Given exercise A: Translate this sentence from the Mel Kelly biography below into Spanish: "He has also won several European Speaking Contests in English and in German."
Given exercise B: List every year mentioned in the Mel Kelly biography below.

Document excerpt:
= Mel Kelly =

Mel Kelly (born 22 October 1972) is an Irish stand-up comedian and international speaker based in Munich since 2003. Kelly began his speaking career in 2004, has spoken on stages in Europe, the US and Thailand. He has also won several European Speaking Contests in English and in German.

Mel is an author of two books.

Kelly began his comedy career in 2014. He has founded the biggest English-German comedy club in Munich “Comedy Club Munich” and started his first comedy tour in Germany with “Die Irren on Tour” in February 2016. Mel is the star of a YouTube show "Disastrous Dating" by which was later rebranded as "Disastrous Life Coaching".

Kelly has been receiving increasing Germany media attention in Germany for his comedy career.

Data provided:
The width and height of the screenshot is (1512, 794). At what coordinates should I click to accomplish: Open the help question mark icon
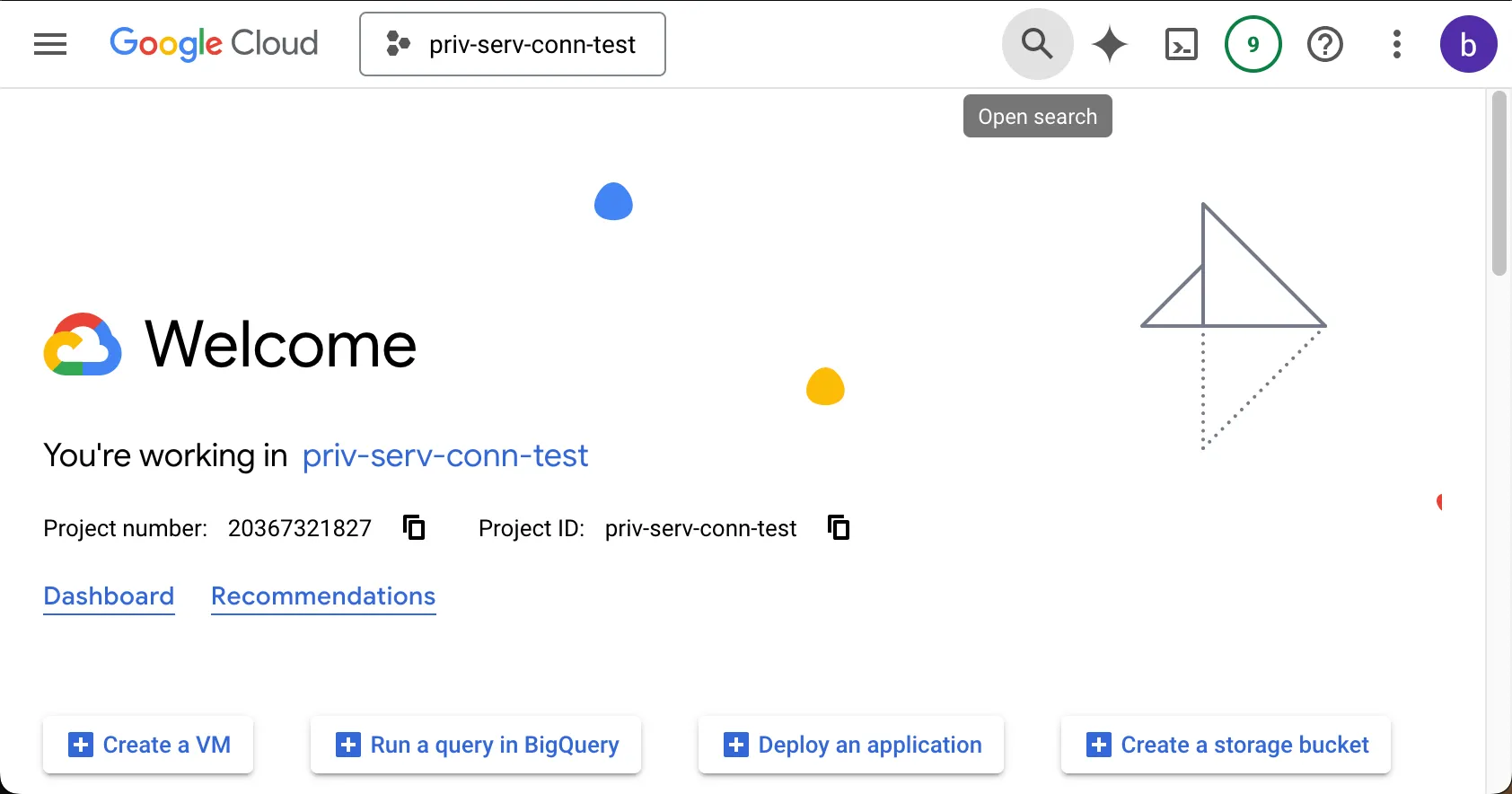point(1325,43)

Written response A: También ha ganado varios concursos europeos de oratoria en inglés y en alemán.

Written response B: 1972, 2003, 2004, 2014, 2016